Но все же, прежде чем дать сигнал к возвращению и опять ползком пробираться под низким потолком, я, подчинившись рефлексу искателя пещерной живописи (всегда возможной), поднял фонарь и стал рассматривать каменную стену в поисках таинственных и пленительных произведений первобытного искусства, столько раз с волнением обнаруженных в некоторых пещерах. Но разве я уже давно и много раз не осматривал напрасно стены этой пещеры?! Но только я поднял глаза к скалистой стене, как у меня вырвался возглас удивления и негодования. Там на высоте полутора метров от пола черными буквами была написана фамилия, звучавшая по-местному. Какой-то посетитель, явно относящийся к категории грубых невежд, запачкал девственную стену, нанеся буквы своей коптившей лампой. Факт, увы, самый обычный, но здесь, в этом месте, в этом уединении профанация казалась мне особенно оскорбительной, граничащей с святотатством. Я решил немедленно уничтожить дело рук осквернителя подземных красот, наверное чрезвычайно удивившегося бы моему возмущению; взял с пола горсть сырой глины и стал жирным слоем замазывать надпись. Охряный цвет глины совпадал с цветом породы, и замазывание привело к идеальным результатам: имя вернулось в небытие…
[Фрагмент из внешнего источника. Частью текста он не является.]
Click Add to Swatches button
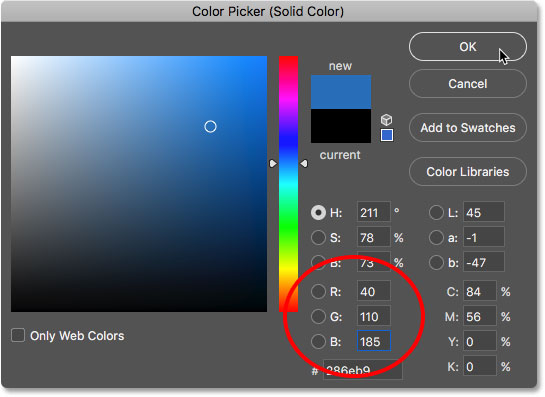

Удовлетворенный, я созерцал дело своих рук и пробегал взглядом по ставшей безыменной стене, как вдруг меня словно ударило — шок зрительный и умственный, так хорошо знакомый всякому спелеологу. В долю секунды на тусклой растресканной стене, как раз под нежелательной надписью, я разглядел тонкую извилистую линию, в которой распознал вырезанные острым резцом круп и задние ноги животного. Во мгновение ока я охватил всю остальную часть изображения: из глубины веков предо мной предстала вся целиком доисторическая гравировка, изображавшая лошадь, — такая ясная и отчетливая, что к радости примешалось чувство стыда, что я ее не заметил раньше.
Минуту я упиваюсь глубоким, никогда не теряющим своей остроты чувством, охватывающим при находке следов первобытного человека, и потом говорю: «Знаете ли вы, что я нашел, дети?» Такой вопрос я задал стоявшим рядом и прижавшимся ко мне девчуркам. Они спокойно и равнодушно смотрели на стену, очевидно еще не понимая, в чем было дело.
Я еще одну секунду наслаждаюсь курьезной ситуацией, как раз столько времени, чтобы вспомнить одно место из Ламенне: «Весь мир смотрит на то, на что смотрю я, но никто не видит того, что я вижу» — затем я заканчиваю начатую раньше фразу: «Здесь на стене доисторическая лошадь», — и, касаясь пальцем скалы, я обвожу ее контуры. Тут детские лица оживляются, глаза начинают блестеть, раздаются восклицания!
Если бы прекрасный анималист — мадленский художник, автор этого рисунка, был бы свидетелем нашего восхищения, он, наверное, был бы горд тем, что по прошествии двухсот столетий вызвал такой восторг, но, подумав, мы решаем, что реакция его была бы противоположной, потому что здесь работа не простого любителя — это силуэт, изображенный во время колдовского сеанса, требовавшего тайны, и поэтому он должен оставаться в секрете.
Но как бы то ни было, нельзя было не восторгаться умелостью исполнения и реализмом изображенного животного.
Голова со слегка выпуклой средней частью морды и правильно расположенным округлым глазом; обозначены ноздри и рот, грива щеткой. Загривок и хребет изображены гармонично, спина не сильно прогнута. Положение ног показывает, что животное стоит. Хвост удивляет своей длиной и особенно тем, что он до колен гладкий — безволосый. Но нужно верить всегда щепетильно точному художнику каменного века: если так иногда изображался хвост лошади — значит он таким и был.
Лошадь в пещере Тибиран не только выгравирована, но и выделена черным цветом: вся ее передняя часть, круп и бока замазаны марганцем; это одновременно и гравировка и живопись. Затем еще одна интересная деталь, в сущности являющаяся лейтмотивом бесчисленных образцов доисторического искусства: животное ранено; четкая прямолинейная черта тянется от его бока и висит как шпага. То что эта черта изображает дротик, или стрелу, или просто текущую из раны кровь, не вызывает никаких сомнений; охотник хотел наложить на лошадь колдовские чары. Он ее искусно и тайно наметил, вырезал и раскрасил в ему одному известном уголке пещеры и тем самым «сглазил» ее в изображении. По его верованию, это заклинание должно было принести удачу: поимку желанной дичи.
После осмотра лошади мы стали искать, нет ли в пещере и других изображений. Кое-что нам удалось разобрать, но все остальные рисунки были настолько испорчены, пришли в состояние такой ветхости из-за стекавшей воды и вследствие разрушения породы, что все они были практически нераспознаваемы.